When it comes to the marriage of art and luxury, few objects rival the mystique of the Fabergé eggs. Crafted between 1885 and 1917 by the House of Fabergé in St. Petersburg, Russia, these ornate, jewel encrusted eggs were far more than extravagant Easter gifts, they were political symbols, artistic triumphs, and testaments to the opulence of imperial Russia on the eve of its collapse. Today, they remain among the most coveted art objects in the world, fetching tens of millions at auction and inspiring endless fascination.
Origins: The Tsar’s Gift
The story began in 1885, when Tsar Alexander III commissioned the first Fabergé egg as an Easter present for his wife, Empress Maria Feodorovna. Easter, the most important celebration in the Russian Orthodox calendar, traditionally involved gifting eggs, symbols of resurrection and renewal. But this was no ordinary egg. The “Hen Egg,” as it came to be called, was a white enamel shell that opened to reveal a golden yolk, which itself contained a golden hen, and inside the hen, a tiny diamond crown and ruby pendant.
The Empress was enchanted, and the tradition became an annual ritual. Each year, the Tsar ordered a new egg, each one unique, each containing a hidden “surprise.” After Alexander’s death, his son Nicholas II continued the tradition, commissioning two eggs per year, one for his mother and one for his wife, Empress Alexandra.
The Artistry
Peter Carl Fabergé, the master jeweler behind the creations, was given complete creative freedom. Drawing on Russian, French, and Rococo influences, he turned the eggs into a platform for artistic experimentation. Materials included gold, platinum, diamonds, sapphires, pearls, and enamels in every color imaginable. Techniques like guilloché (engine turned engraving under translucent enamel) gave the eggs their distinctive shimmer.
But what made them truly remarkable were the surprises hidden within, miniature portraits, mechanical swans, tiny trains, clocks, and even a working replica of the royal yacht. The eggs were marvels of both artistry and engineering, combining luxury materials with almost playful ingenuity.

Symbol of Luxury and Power
The Fabergé eggs embodied the extravagance of the Romanov dynasty. They weren’t simply luxury objects, they were political statements. Each egg reminded the Empresses of the stability, wealth, and divine right of the monarchy. At the same time, they projected to the world the sheer cultural and financial power of Russia’s ruling family.
Yet this opulence was a double edged sword.
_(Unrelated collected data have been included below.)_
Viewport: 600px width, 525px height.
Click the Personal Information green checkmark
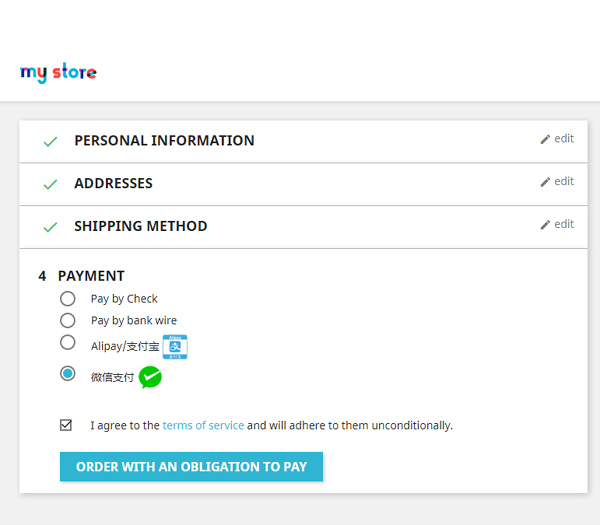click(x=50, y=142)
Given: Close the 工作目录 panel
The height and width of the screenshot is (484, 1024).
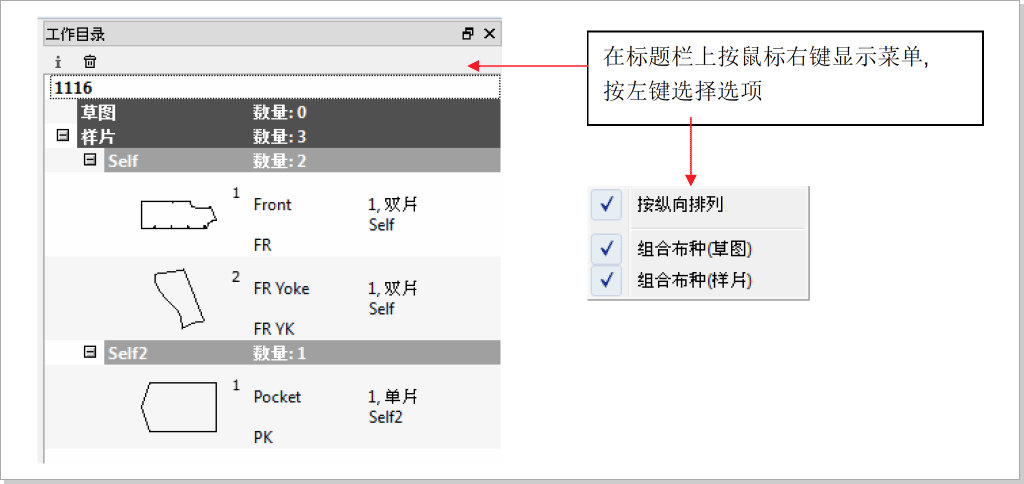Looking at the screenshot, I should tap(489, 34).
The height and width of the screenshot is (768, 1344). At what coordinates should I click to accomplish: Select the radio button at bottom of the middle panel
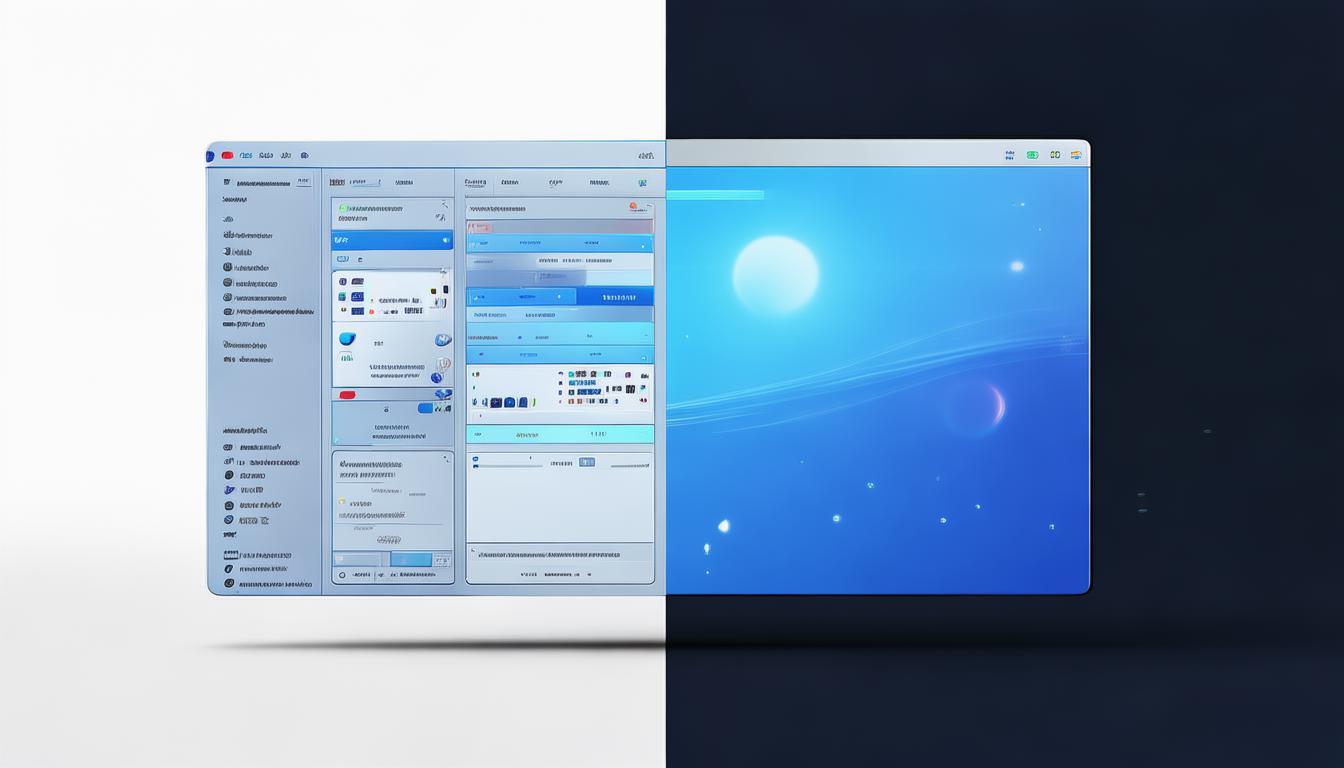pyautogui.click(x=342, y=575)
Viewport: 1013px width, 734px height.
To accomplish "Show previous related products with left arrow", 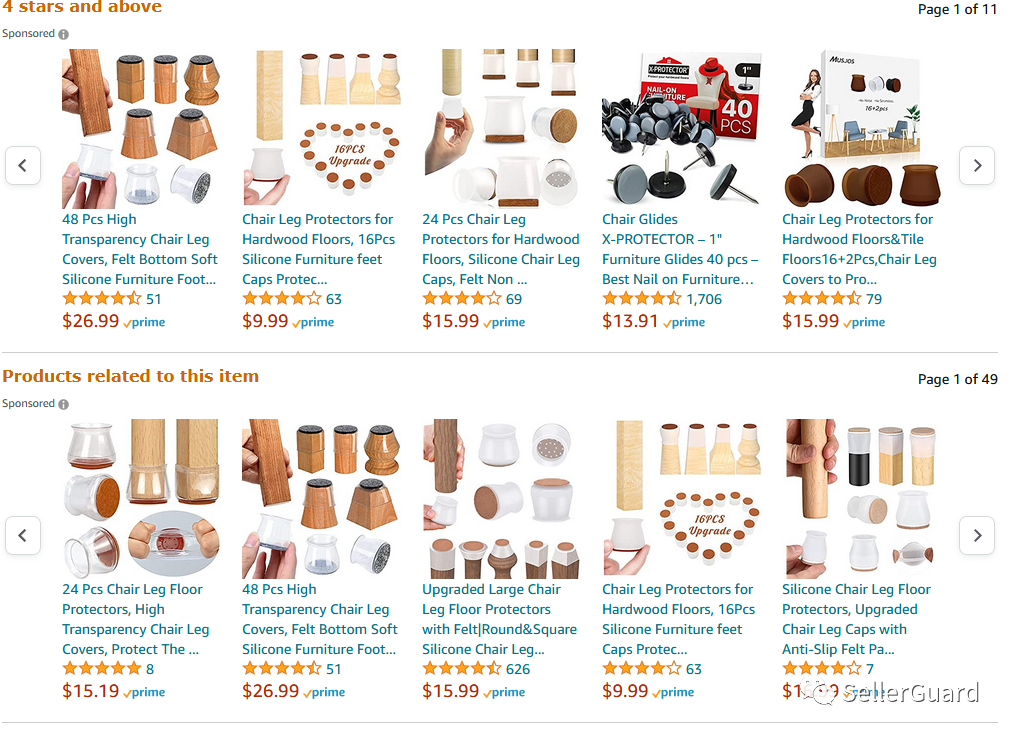I will point(23,536).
As the empire slid toward revolution, the Fabergé eggs became symbols of excess, glaring reminders of a dynasty increasingly disconnected from the poverty and discontent of its people. By 1917, when the Russian Revolution erupted, only 50 imperial eggs had been completed. The House of Fabergé was nationalized, Peter Carl Fabergé fled to Switzerland, and the Romanovs were executed.
Dispersal and Legacy
After the fall of the Romanovs, the eggs were scattered. Many were seized by the Bolsheviks and later sold off by Stalin to raise funds. Today, of the 50 known Imperial eggs, only 43 survive. Some reside in museums such as the Kremlin Armoury and the Fabergé Museum in St. Petersburg, while others are in private collections belonging to oligarchs and collectors like the late Malcolm Forbes.
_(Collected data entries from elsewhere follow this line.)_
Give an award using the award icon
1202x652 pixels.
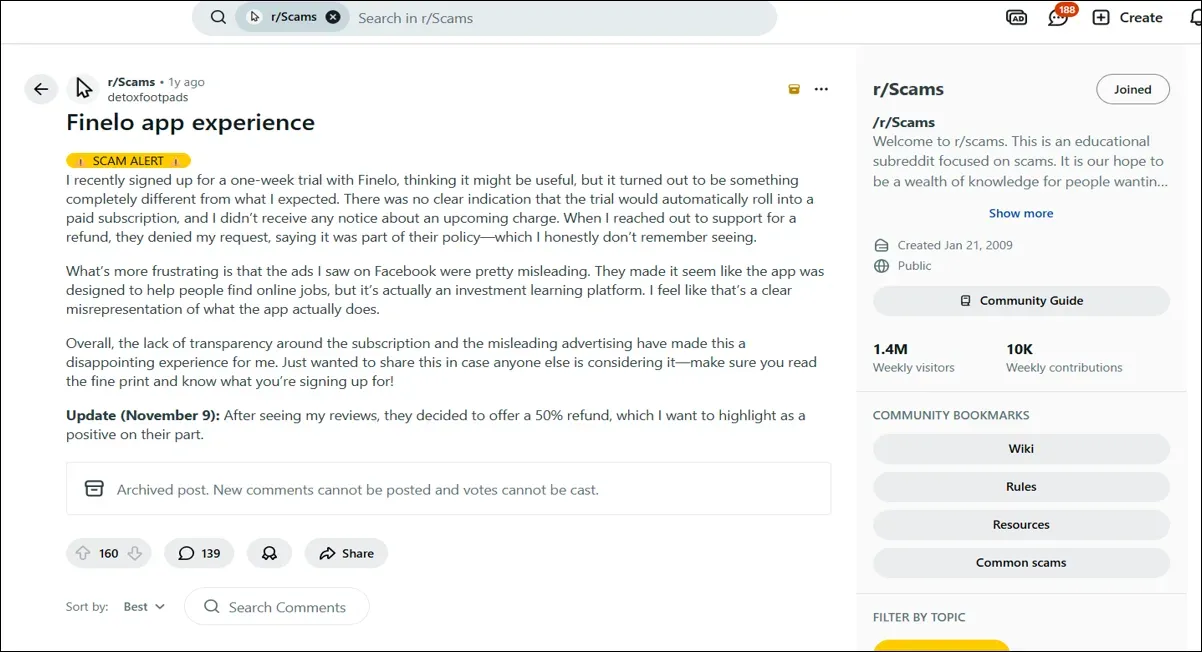tap(269, 553)
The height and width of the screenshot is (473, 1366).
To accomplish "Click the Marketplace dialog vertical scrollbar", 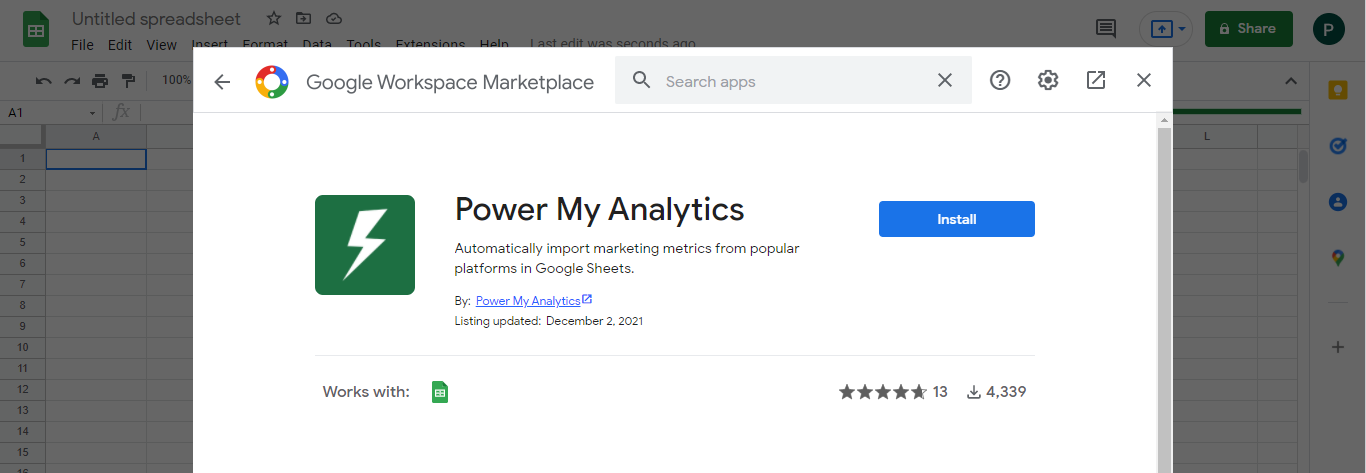I will point(1163,300).
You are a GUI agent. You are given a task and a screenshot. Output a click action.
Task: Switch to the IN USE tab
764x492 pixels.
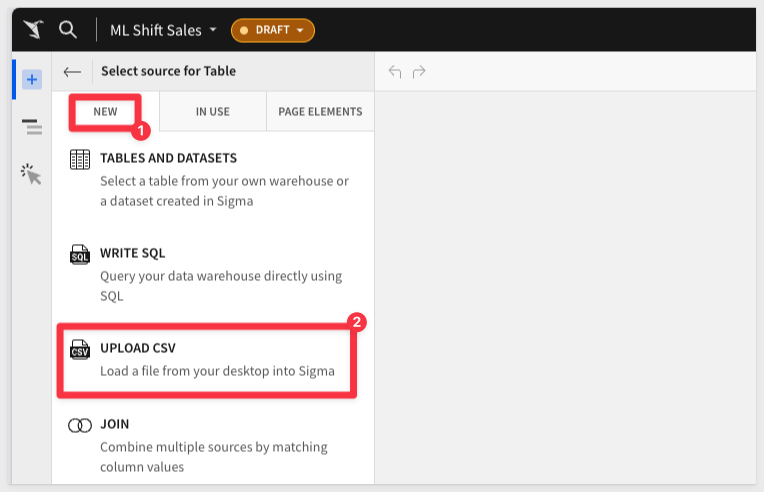[x=212, y=111]
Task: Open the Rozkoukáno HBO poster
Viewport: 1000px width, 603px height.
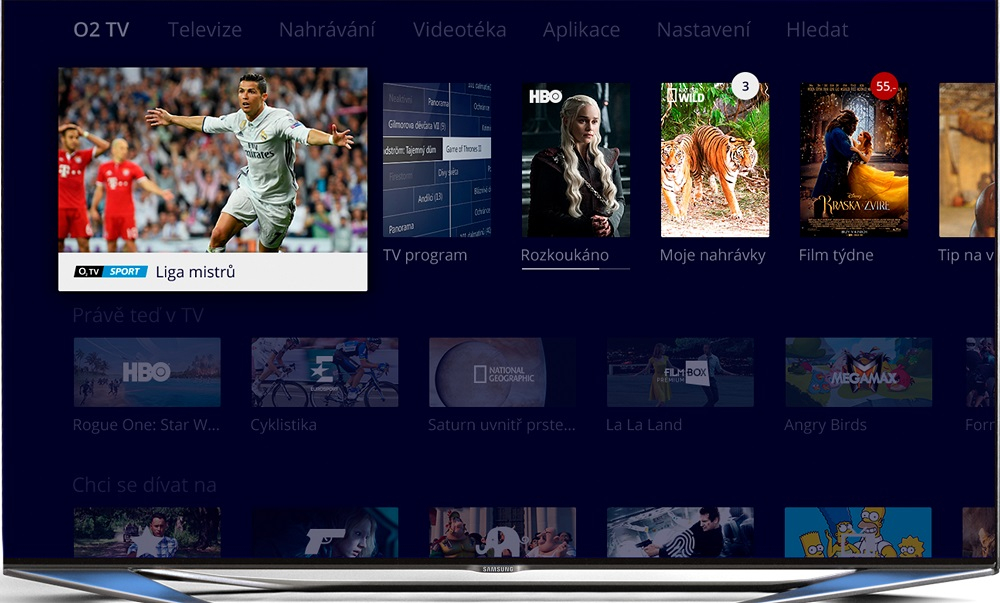Action: 576,160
At auctions, Fabergé eggs have commanded extraordinary prices, one sold to Russian billionaire Viktor Vekselberg for around $100 million. They remain objects of both financial and cultural desire, embodying a unique combination of rarity, craftsmanship, and historical resonance.

More Than Objects
The Fabergé eggs are more than decorative luxuries. They are cultural artifacts that encapsulate the contradictions of their time, unmatched artistry alongside glaring inequality, intimate family gifts that doubled as propaganda, fragile beauty against the backdrop of political collapse.
In the contemporary art and luxury market, they stand as symbols of the ultimate collectible, rare, storied, and impossible to replicate. Each egg whispers of vanished empires, lost dynasties, and the enduring human urge to pour immense creativity into objects that dazzle the eye and outlast the ages.